**THE PROBLEM:** Copy every one of the following records word for word.

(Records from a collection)
— begin —
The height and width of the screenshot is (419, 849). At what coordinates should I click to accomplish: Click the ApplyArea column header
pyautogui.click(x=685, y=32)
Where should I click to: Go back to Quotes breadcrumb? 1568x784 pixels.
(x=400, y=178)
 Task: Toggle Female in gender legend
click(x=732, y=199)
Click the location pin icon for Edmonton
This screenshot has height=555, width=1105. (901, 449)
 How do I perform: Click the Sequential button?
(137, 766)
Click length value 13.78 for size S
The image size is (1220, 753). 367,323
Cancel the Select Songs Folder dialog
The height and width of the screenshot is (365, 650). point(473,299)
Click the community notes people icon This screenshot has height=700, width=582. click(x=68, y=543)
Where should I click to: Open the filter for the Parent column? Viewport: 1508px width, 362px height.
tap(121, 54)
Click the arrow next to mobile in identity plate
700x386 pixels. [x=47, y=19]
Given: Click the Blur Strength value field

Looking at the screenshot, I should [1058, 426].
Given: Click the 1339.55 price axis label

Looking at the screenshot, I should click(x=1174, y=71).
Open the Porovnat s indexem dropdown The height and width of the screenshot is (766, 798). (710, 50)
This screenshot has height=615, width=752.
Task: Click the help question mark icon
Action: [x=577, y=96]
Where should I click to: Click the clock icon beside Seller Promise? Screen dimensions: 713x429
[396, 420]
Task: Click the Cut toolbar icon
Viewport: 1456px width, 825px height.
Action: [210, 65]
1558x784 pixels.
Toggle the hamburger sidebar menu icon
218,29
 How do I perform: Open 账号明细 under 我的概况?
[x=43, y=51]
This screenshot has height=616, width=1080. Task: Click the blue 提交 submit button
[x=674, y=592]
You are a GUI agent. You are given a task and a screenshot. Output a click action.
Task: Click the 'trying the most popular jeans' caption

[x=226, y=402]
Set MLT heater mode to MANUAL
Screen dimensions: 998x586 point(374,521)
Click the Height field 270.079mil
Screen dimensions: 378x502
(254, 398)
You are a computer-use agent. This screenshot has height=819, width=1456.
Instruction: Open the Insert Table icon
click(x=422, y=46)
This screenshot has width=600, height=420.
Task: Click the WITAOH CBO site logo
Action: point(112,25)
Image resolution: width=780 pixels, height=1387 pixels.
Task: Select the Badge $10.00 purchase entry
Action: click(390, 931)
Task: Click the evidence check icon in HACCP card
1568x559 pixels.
— end —
**THE OUTPUT:**
The height and width of the screenshot is (419, 849). At what coordinates should I click to accomplish: Click the ApplyArea column header
pyautogui.click(x=685, y=32)
Where should I click to: Go back to Quotes breadcrumb? 1568x784 pixels.
(x=400, y=178)
 Task: Toggle Female in gender legend
click(x=732, y=199)
Click the location pin icon for Edmonton
This screenshot has height=555, width=1105. (901, 449)
 How do I perform: Click the Sequential button?
(137, 766)
Click length value 13.78 for size S
The image size is (1220, 753). 367,323
Cancel the Select Songs Folder dialog
The height and width of the screenshot is (365, 650). point(473,299)
Click the community notes people icon This screenshot has height=700, width=582. click(x=68, y=543)
Where should I click to: Open the filter for the Parent column? Viewport: 1508px width, 362px height.
tap(121, 54)
Click the arrow next to mobile in identity plate
700x386 pixels. [x=47, y=19]
Given: Click the Blur Strength value field

Looking at the screenshot, I should [1058, 426].
Given: Click the 1339.55 price axis label

Looking at the screenshot, I should click(x=1174, y=71).
Open the Porovnat s indexem dropdown The height and width of the screenshot is (766, 798). (710, 50)
This screenshot has height=615, width=752.
Task: Click the help question mark icon
Action: [x=577, y=96]
Where should I click to: Click the clock icon beside Seller Promise? Screen dimensions: 713x429
[396, 420]
Task: Click the Cut toolbar icon
Viewport: 1456px width, 825px height.
Action: [210, 65]
1558x784 pixels.
Toggle the hamburger sidebar menu icon
218,29
 How do I perform: Open 账号明细 under 我的概况?
[x=43, y=51]
This screenshot has height=616, width=1080. Task: Click the blue 提交 submit button
[x=674, y=592]
You are a GUI agent. You are given a task and a screenshot. Output a click action.
Task: Click the 'trying the most popular jeans' caption

[x=226, y=402]
Set MLT heater mode to MANUAL
Screen dimensions: 998x586 point(374,521)
Click the Height field 270.079mil
Screen dimensions: 378x502
(254, 398)
You are a computer-use agent. This screenshot has height=819, width=1456.
Instruction: Open the Insert Table icon
click(x=422, y=46)
This screenshot has width=600, height=420.
Task: Click the WITAOH CBO site logo
Action: point(112,25)
Image resolution: width=780 pixels, height=1387 pixels.
Task: Select the Badge $10.00 purchase entry
Action: click(390, 931)
Task: Click the evidence check icon in HACCP card
1568x559 pixels.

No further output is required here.